ACTIVITY → Exactly the lines from the one with "Instruction: Disable pre-authentication" to the end of the listing must be repeated, both ends included, with nothing added.

GIVEN RECORDS →
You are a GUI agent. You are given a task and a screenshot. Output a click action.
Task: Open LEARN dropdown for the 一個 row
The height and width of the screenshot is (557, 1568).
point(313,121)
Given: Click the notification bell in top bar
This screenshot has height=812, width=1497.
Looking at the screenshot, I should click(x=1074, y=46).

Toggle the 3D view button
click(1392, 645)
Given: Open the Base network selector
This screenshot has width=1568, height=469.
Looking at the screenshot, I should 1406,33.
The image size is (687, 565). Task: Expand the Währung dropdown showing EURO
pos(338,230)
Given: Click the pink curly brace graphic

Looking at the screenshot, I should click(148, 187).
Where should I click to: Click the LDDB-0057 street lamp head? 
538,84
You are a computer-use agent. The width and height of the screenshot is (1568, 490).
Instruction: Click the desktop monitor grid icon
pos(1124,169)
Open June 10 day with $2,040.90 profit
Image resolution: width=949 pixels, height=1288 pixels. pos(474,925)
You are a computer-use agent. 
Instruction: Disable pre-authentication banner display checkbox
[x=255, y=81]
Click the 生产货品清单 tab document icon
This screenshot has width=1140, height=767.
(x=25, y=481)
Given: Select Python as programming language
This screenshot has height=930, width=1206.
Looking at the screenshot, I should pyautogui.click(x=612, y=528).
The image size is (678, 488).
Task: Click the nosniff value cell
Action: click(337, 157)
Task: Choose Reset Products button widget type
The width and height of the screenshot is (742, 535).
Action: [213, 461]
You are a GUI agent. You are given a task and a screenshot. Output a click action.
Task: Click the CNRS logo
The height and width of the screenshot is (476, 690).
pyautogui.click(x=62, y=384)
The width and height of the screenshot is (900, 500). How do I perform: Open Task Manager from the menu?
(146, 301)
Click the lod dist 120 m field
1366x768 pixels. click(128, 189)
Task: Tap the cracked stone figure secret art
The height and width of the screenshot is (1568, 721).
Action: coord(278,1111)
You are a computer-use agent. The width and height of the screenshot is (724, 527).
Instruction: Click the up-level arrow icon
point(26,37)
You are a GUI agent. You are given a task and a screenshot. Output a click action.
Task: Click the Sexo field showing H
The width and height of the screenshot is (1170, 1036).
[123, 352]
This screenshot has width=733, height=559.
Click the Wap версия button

EXERCISE ANSWER →
Instruction: Disable pre-authentication banner display checkbox
[x=255, y=81]
Click the 生产货品清单 tab document icon
This screenshot has width=1140, height=767.
(x=25, y=481)
Given: Select Python as programming language
This screenshot has height=930, width=1206.
Looking at the screenshot, I should pyautogui.click(x=612, y=528).
The image size is (678, 488).
Task: Click the nosniff value cell
Action: click(337, 157)
Task: Choose Reset Products button widget type
The width and height of the screenshot is (742, 535).
Action: [213, 461]
You are a GUI agent. You are given a task and a screenshot. Output a click action.
Task: Click the CNRS logo
The height and width of the screenshot is (476, 690).
pyautogui.click(x=62, y=384)
The width and height of the screenshot is (900, 500). How do I perform: Open Task Manager from the menu?
(146, 301)
Click the lod dist 120 m field
1366x768 pixels. click(128, 189)
Task: Tap the cracked stone figure secret art
The height and width of the screenshot is (1568, 721).
Action: coord(278,1111)
You are a computer-use agent. The width and height of the screenshot is (724, 527).
Instruction: Click the up-level arrow icon
point(26,37)
You are a GUI agent. You are given a task and a screenshot. Output a click action.
Task: Click the Sexo field showing H
The width and height of the screenshot is (1170, 1036).
[123, 352]
This screenshot has width=733, height=559.
Click the Wap версия button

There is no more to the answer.